- _Set exercise_: Transcribe the lines beginning at the one that contains "Enable the 9 分以上 rating option" and ending after the one that contains "point(425,374)", leaving out the pictures.

- _Records shown_:
____________________

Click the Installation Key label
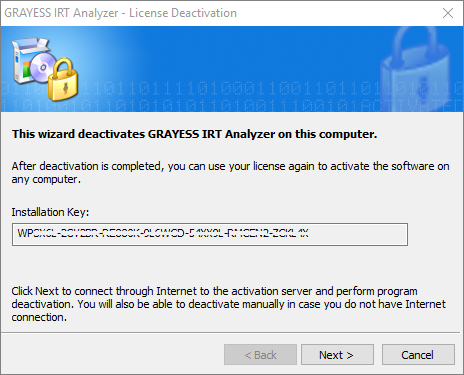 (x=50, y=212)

____________________

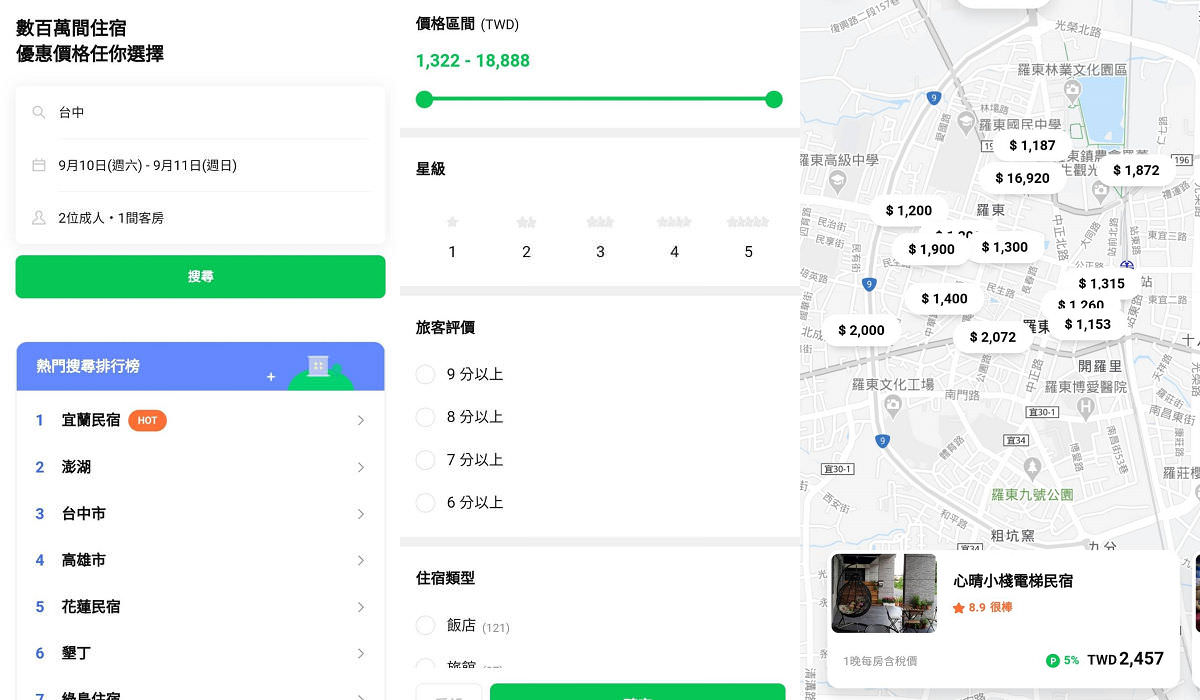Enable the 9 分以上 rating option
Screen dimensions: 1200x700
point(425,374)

____________________

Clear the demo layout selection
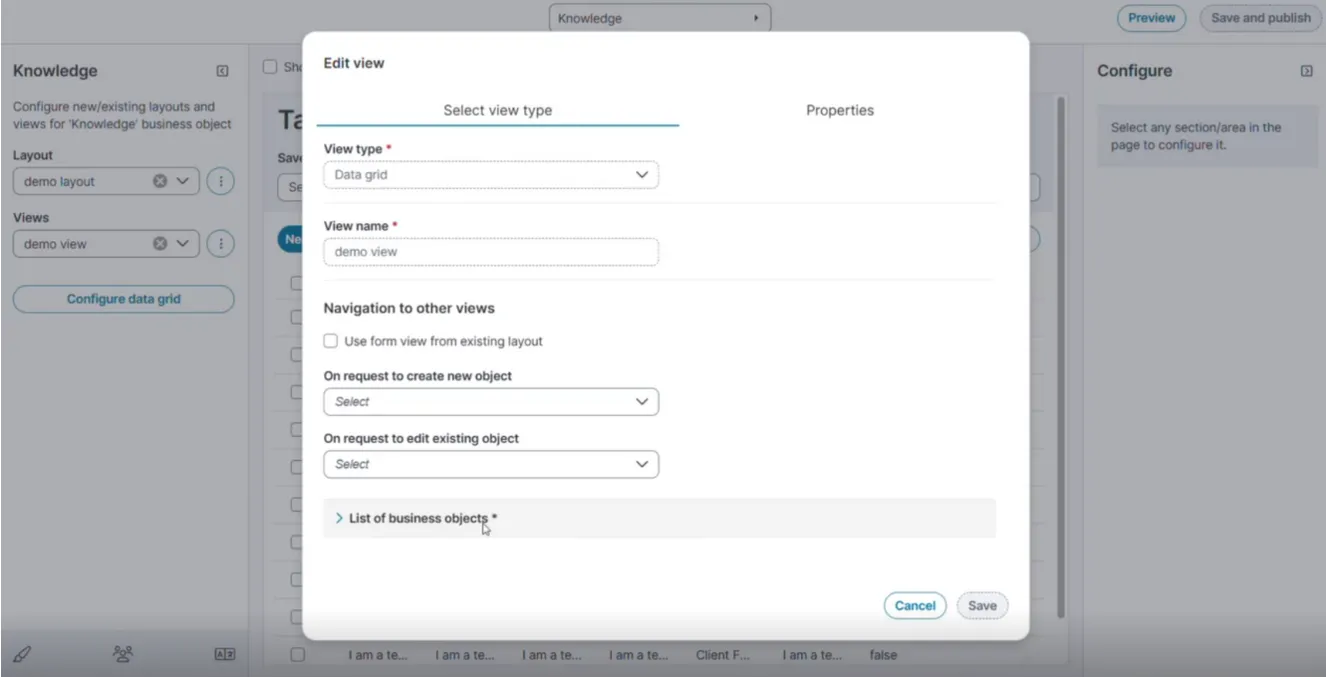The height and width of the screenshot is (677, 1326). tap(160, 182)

____________________

- _Result below_:
Enable the 9 分以上 rating option
Screen dimensions: 1200x700
point(425,374)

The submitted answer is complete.